╔══

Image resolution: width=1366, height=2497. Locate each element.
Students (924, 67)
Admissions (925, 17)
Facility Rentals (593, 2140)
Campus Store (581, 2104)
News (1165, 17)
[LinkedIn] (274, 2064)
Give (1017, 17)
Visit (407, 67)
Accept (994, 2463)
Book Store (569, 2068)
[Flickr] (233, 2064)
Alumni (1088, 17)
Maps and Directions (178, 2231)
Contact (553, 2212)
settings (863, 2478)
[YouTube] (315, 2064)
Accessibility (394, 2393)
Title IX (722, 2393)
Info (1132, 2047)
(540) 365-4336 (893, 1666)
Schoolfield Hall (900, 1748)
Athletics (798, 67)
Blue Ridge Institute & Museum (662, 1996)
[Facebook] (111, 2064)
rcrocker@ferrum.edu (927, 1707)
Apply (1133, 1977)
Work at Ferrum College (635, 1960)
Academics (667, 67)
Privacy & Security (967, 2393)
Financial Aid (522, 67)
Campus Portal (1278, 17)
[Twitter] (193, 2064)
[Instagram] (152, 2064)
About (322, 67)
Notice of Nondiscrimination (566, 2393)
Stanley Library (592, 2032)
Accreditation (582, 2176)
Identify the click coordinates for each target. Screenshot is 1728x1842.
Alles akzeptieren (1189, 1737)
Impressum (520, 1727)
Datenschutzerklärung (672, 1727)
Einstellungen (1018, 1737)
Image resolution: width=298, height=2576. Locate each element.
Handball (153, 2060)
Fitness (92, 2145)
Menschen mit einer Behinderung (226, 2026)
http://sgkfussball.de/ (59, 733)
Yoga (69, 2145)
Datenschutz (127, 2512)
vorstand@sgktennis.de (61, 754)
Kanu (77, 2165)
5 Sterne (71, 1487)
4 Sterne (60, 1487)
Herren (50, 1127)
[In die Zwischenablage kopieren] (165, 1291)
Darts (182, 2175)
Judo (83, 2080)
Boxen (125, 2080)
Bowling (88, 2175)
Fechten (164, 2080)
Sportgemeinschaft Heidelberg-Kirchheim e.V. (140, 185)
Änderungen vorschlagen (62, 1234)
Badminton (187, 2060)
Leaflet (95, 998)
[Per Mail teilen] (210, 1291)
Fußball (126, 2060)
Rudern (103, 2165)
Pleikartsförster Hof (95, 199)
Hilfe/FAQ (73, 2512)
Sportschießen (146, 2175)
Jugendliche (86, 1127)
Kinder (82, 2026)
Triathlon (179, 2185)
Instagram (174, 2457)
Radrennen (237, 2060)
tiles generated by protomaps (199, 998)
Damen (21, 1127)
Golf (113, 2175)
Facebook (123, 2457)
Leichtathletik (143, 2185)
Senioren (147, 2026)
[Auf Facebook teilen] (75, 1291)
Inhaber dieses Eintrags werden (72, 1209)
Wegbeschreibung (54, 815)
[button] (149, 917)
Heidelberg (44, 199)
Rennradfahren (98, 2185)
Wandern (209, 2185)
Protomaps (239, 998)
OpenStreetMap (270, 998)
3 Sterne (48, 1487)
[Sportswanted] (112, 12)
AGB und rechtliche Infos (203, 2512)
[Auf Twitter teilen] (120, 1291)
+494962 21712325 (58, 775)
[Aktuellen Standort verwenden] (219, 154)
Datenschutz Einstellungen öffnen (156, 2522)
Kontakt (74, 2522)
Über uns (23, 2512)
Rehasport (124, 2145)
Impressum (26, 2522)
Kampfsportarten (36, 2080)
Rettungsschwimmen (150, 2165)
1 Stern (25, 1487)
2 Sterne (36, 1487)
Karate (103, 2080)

╚══

- **REQUIREMENT**
Of the entries above, repeat exactly the lines between the line with "Admissions (925, 17)" and the line with "[YouTube] (315, 2064)", inclusive, and no others.

- **ANSWER SECTION**
Admissions (925, 17)
Facility Rentals (593, 2140)
Campus Store (581, 2104)
News (1165, 17)
[LinkedIn] (274, 2064)
Give (1017, 17)
Visit (407, 67)
Accept (994, 2463)
Book Store (569, 2068)
[Flickr] (233, 2064)
Alumni (1088, 17)
Maps and Directions (178, 2231)
Contact (553, 2212)
settings (863, 2478)
[YouTube] (315, 2064)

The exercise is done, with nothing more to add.